TEXT PROVIDED –
* * *

The romantic notion that NI21 would offer a rational, sensible, alternative to Northern Ireland politics was crumbling before our eyes.

But this wasn’t the fault of the inexperienced newly-found candidates on the ground. No, the blame here lies firmly at the door of the party executives.

Basil McCrea should have led his party with better focus and a solid strategy from which everyone could have stayed true to.

John McAllister should have been more vocal and stepped in sooner when things began to crumble.

Tina McKenzie should have resigned from the executive before the voters cast in her favour. She must have known how she felt before the polls opened on Thursday it was unfair and - in my opinion - unsatisfactory to wait until the voters no longer had a say.

Whatever you may think of the party executive of NI21 I would urge you to take a minute to consider each and every candidate who put their reputation on the line, their personal life and work life on hold and who genuinely stood on your doorstep believing in the principle of progressive politics.

Don’t let the minority of bumbling fools stop you from embracing change or looking to the future. It doesn’t matter what NI21s success or failure rate at the polls is - what matters is whether those 47 new candidates have made a genuine difference that a new political party - whether NI21 or not - can build upon.

As for those bumbling fools who couldn’t run a campaign to elect a president of a chess club let alone one that will affect our every day life.....well, we may be disappointed but are we really surprised?

For me the question still remains - were these candidates just pawns unleashed as cannon fodder for party royalty?

* * *

DATA EXTRACT –

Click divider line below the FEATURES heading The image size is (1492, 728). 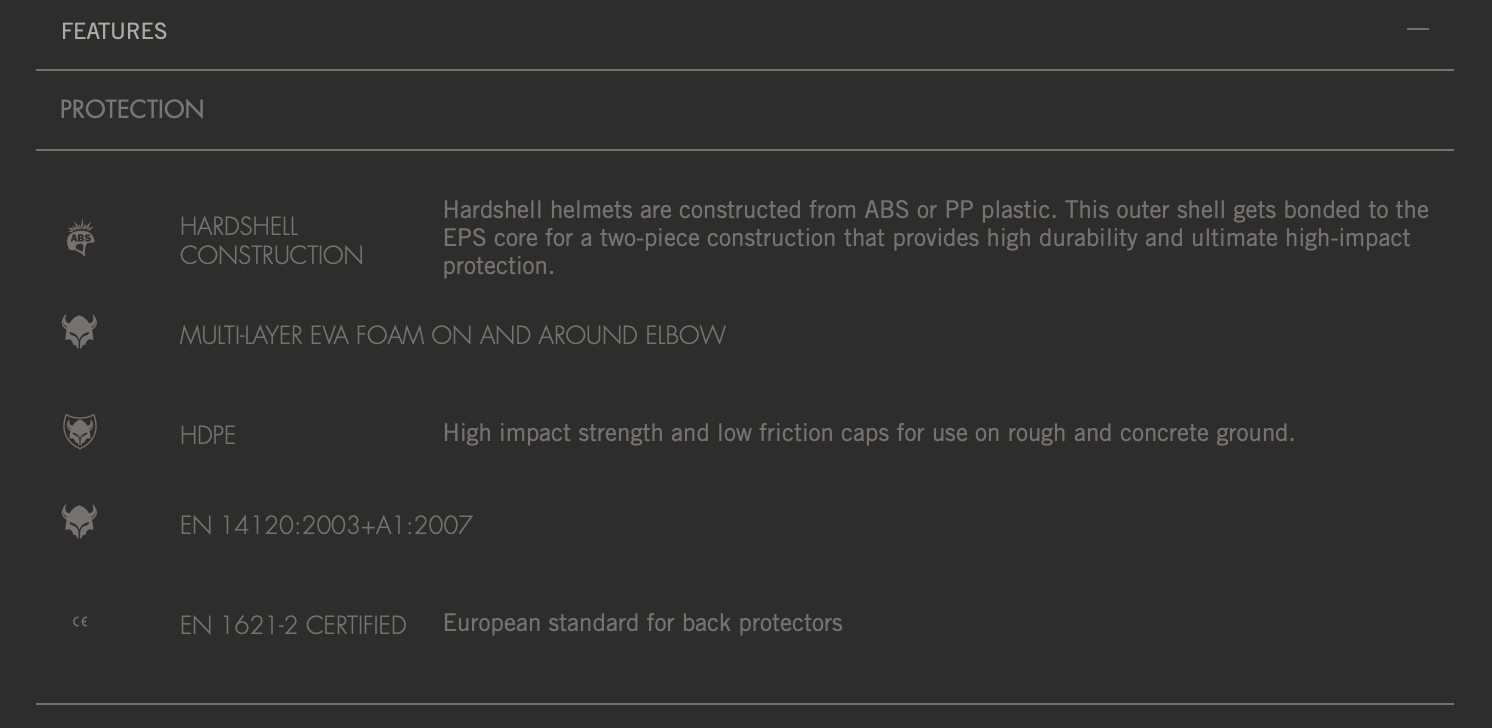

* * *

WHAT TO DO –
• A. According to the NI21 commentary, why should Tina McKenzie have resigned from the executive before the vote?
• B. Return the passage of the NI21 commentary from "But this wasn’t" up to and including "began to crumble.".

EXERCISE RESPONSES –
• A. She must have known how she felt before the polls opened on Thursday. Waiting until the voters no longer had a say was, in the writer's view, unfair and unsatisfactory.

• B.
But this wasn’t the fault of the inexperienced newly-found candidates on the ground. No, the blame here lies firmly at the door of the party executives.

Basil McCrea should have led his party with better focus and a solid strategy from which everyone could have stayed true to.

John McAllister should have been more vocal and stepped in sooner when things began to crumble.